In “Watch your step / Mind your head”Irene de Andrés and Sofía Gallisá Muriente present a selection of works developed in close conversation between 2015 and 2017 that ponder the question of who constructs the concept of paradise and who consumes it the most, as experienced from the Caribbean nation of Puerto Rico.
A former Spanish colony, Puerto Rico is a Caribbean “possession” of the United States since 1898. Once a beacon of American progress, Puerto Rico has experienced decades of progressive economic collapse, and is currently $123 billion dollars in debt. Since September 2016, a US-appointed fiscal control board has supervised the imposition of severe austerity measures, while at the same time favoring tax haven laws and the “visitor economy” as a way out of the depression.
Within this context, Irene de Andrés and Sofía Gallisá Muriente work in tandem to question how cultural differences are marketed within the new colonial relationship that the tourism industry embodies. The artists work in photography, print, installation and video formats, remixing original and sourced materials that include photographs, short documentaries, propaganda, and vacation videos from various official and personal archives, as well as the internet. Taking a cue from contemporary urban culture, the artists have collaborated in their videos with a local musician and a DJ to construct alternate soundscapes to the usual tropical narratives.
In their pieces, both artists take a look at the post military landscape of abandoned US Navy bases, monuments, advertisement campaigns, mid-20th century industrialization, and hotel construction. This exhibition has come together because of the artists’ common interest in examining and contesting the visual economy of tourism and the representation of the Caribbean as constructed for tourists and investors. Through different strategies and methodologies, both artists question the narratives, images and tropes preserved in archives and other state propaganda, in order to expose the mechanisms that perpetuate them. These works strive to rid themselves of the colonizing gaze; these works are aware of how they’re looked at.
Curator Marina Reyes Franco is the first grantholder of the program “Curators in Residence” of KfW Stiftung in cooperation with ifa (Institut für Auslandsbeziehungen). The program offers outstanding up-and-coming curators from Latin America, Africa, the Middle East and Asia the opportunity to spend three months in Berlin, thus promoting intercultural and discursive exchange in exhibition organization. The purpose of the residency is to raise critical awareness of postcolonial discourses, as well as to encourage intellectual engagement with cultural heritage in relation to contemporary art. The grantholders design exhibitions which will be shown at ifa Gallery Berlin.
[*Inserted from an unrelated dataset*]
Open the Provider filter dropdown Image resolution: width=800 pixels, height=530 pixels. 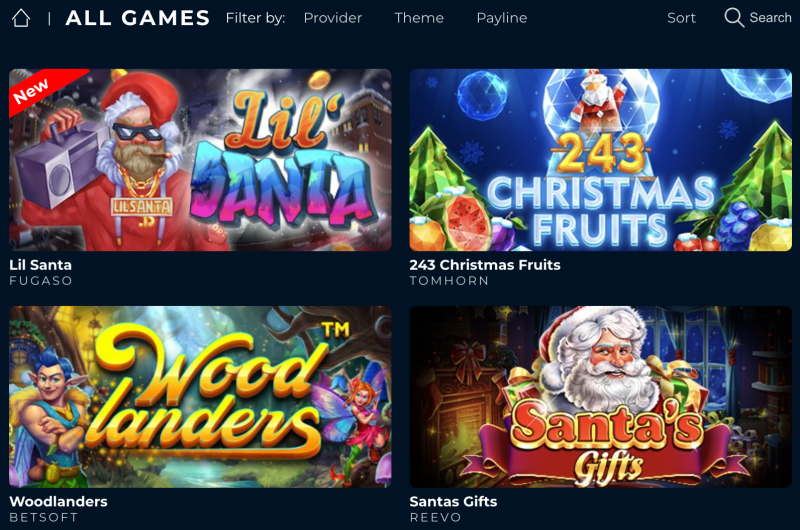click(x=333, y=18)
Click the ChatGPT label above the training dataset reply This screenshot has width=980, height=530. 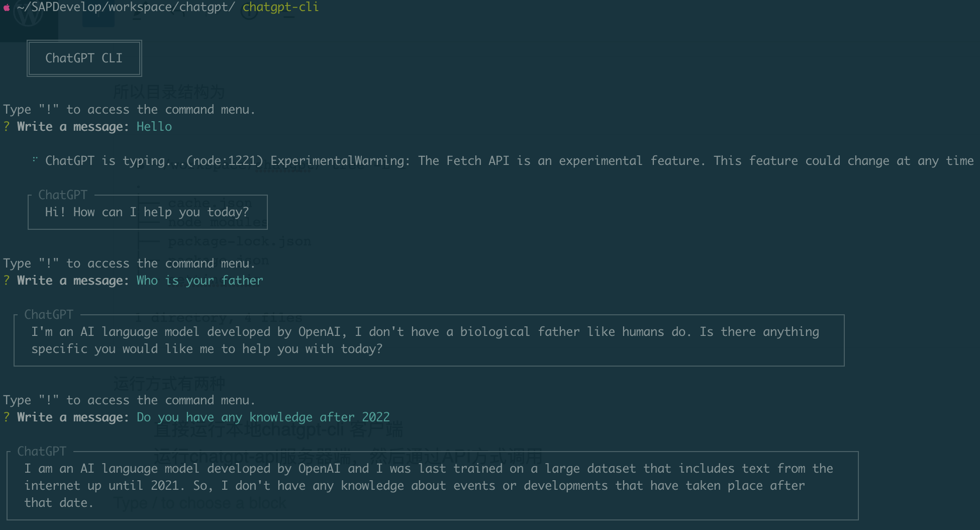tap(42, 452)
Following an open call, Marina Reyes Franco has been selected by the jury: Elena Agudio, Julia Grosse, Marie-Hélène Gutberlet and Alya Sebti.
With the program “Untie to Tie – On Colonial Legacies and Contemporary Societies“, the ifa Gallery Berlin invites to reflect on the impacts of colonial legacies which continue to globally influence contemporary realities and everyday life. From March 2017 to March 2018, four chapters will address this topic through different lenses: global relatedness, urban cultures, intersectional feminism, and a closing chapter dedicated to riots and resistance. The second chapter is dedicated to urban cultures and colonial legacies; highlighting their potential of opposing Eurocentric perceptions, hegemonic structures and politics. By starting with the question of how social hierarchies are created and represented geographically in contemporary colonial relationships, it gives room to different forms of articulations of agency and resistance to existing stigmatizations.